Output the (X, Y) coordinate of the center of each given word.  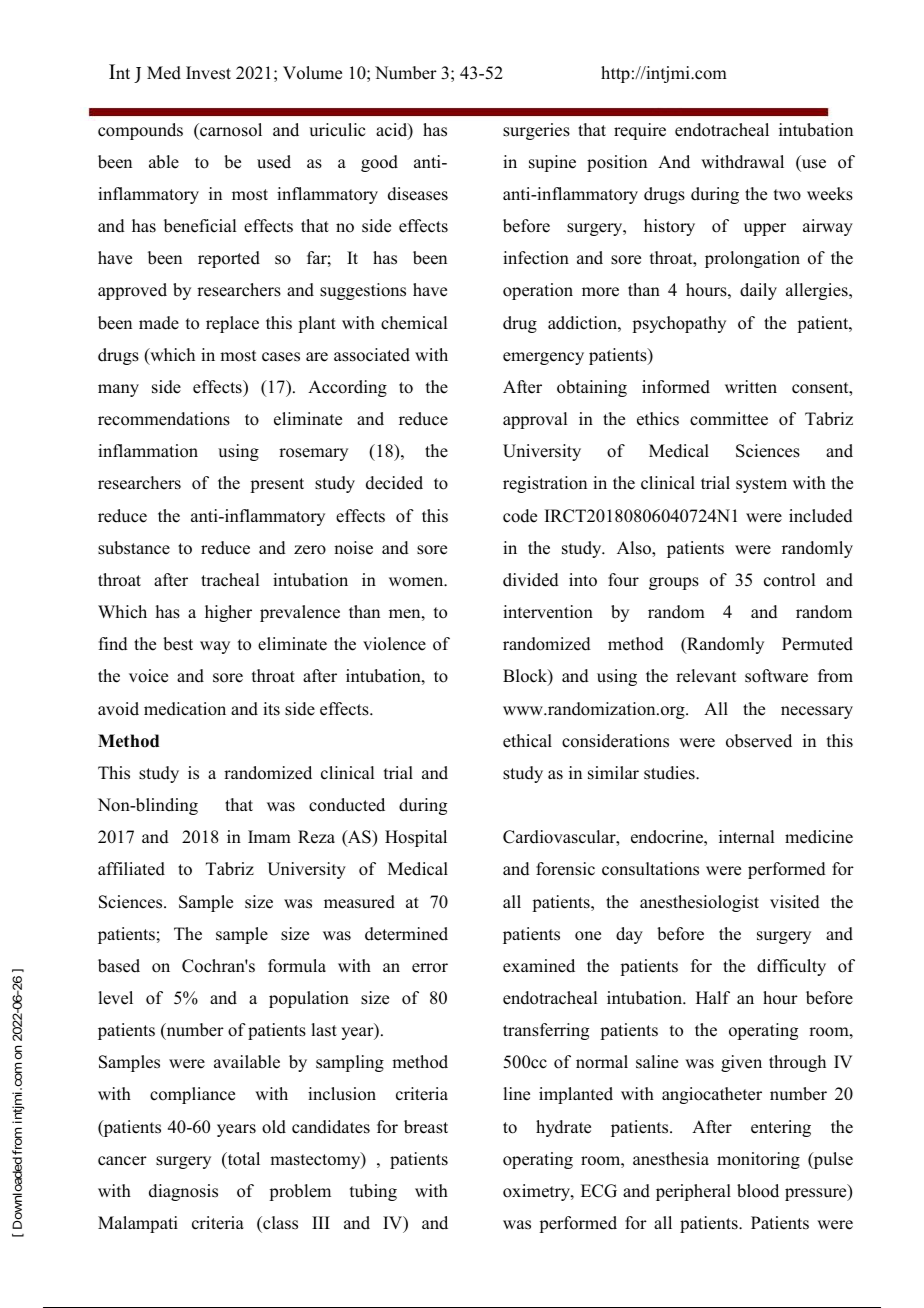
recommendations (164, 419)
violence (394, 644)
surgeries (536, 131)
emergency (543, 358)
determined (406, 934)
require (640, 131)
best (178, 644)
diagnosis (183, 1192)
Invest (208, 73)
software (776, 676)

--

**INSTRUCTION:**
Reproduce the listing above verbatim, omitting the picture.

**RESULT BELOW:**
Output the (X, Y) coordinate of the center of each given word.  
recommendations (164, 419)
violence (394, 644)
surgeries (536, 131)
emergency (543, 358)
determined (406, 934)
require (640, 131)
best (178, 644)
diagnosis (183, 1192)
Invest (208, 73)
software (776, 676)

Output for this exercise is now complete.